Perhaps it’s true that the laptop’s presence at the dinner party has made New Yorkers in particular—always famous for knowing it all—a little insufferable. “We’re used to immediate answers now,” Ms. Henderson said. “When I was in college, the Internet had like five things on it. Nobody used it to resolve little disputes with friends. You’d just go home thinking you were right and the other person was wrong. Now we don’t mind stopping everything to find out who’s right!”

And what of personal digital assistants? “I look shit up on my Treo to solve disputes while at Barbuto,” e-mailed a 30-something writer living in Chelsea. “Does not make me popular.” (“Sent from my Goodlink Wireless Handheld,” ended the message, as if to gloat. “Sender is not at his desk. He’s out living!”) Somehow, though, the pervasive Treos and Blackberries seem far ruder than the laptops at dinner. Hosts may barely notice if you spend 20 minutes buried in Wikipedia during the appetizer course. But take out your Treo and text another human, and you’ll get weird looks. You’re allowed to interact with the laptop because it’s there (“my Precious,” is what one television writer calls it, pace Lord of the Rings, caressing his Mac’s titanium contours). But texting people who aren’t in the room is rude.

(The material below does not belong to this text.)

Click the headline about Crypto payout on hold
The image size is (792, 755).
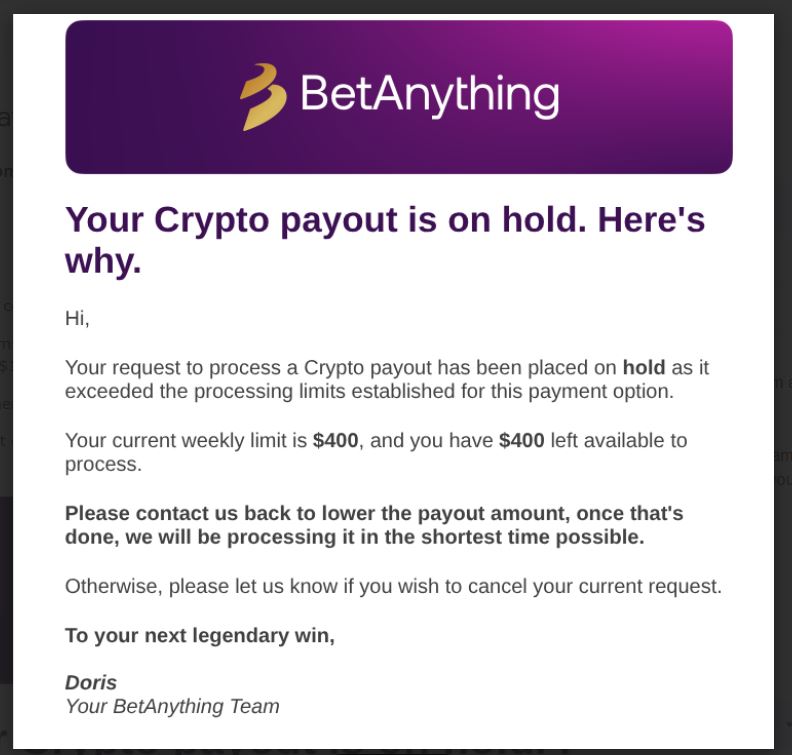click(x=385, y=220)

With a laptop, everyone assumes it’s for the benefit of the group. Hey, you’re about to show them a totally hilarious YouTube sendup by three white rappers in Vermont!

And while we may be ADD-addled know-it-alls, we’re also crammed in rather tightly in this city, and quite often the laptop isn’t so much invited to dinner as it “just happens to sit five feet from the dining room table,” as Ms. Luria lamented. “I mean, if we had an office, nobody would leave the room to go find it. It makes me think I should just put it away when people come over.”

Ms. Henderson agreed, though she was unperturbed by any larger social implications. “The laptop is always in the same room as dinner,” she said. “There’s no physical space between the person looking something up and the rest of the group. I don’t even blink when someone opens it at my house.”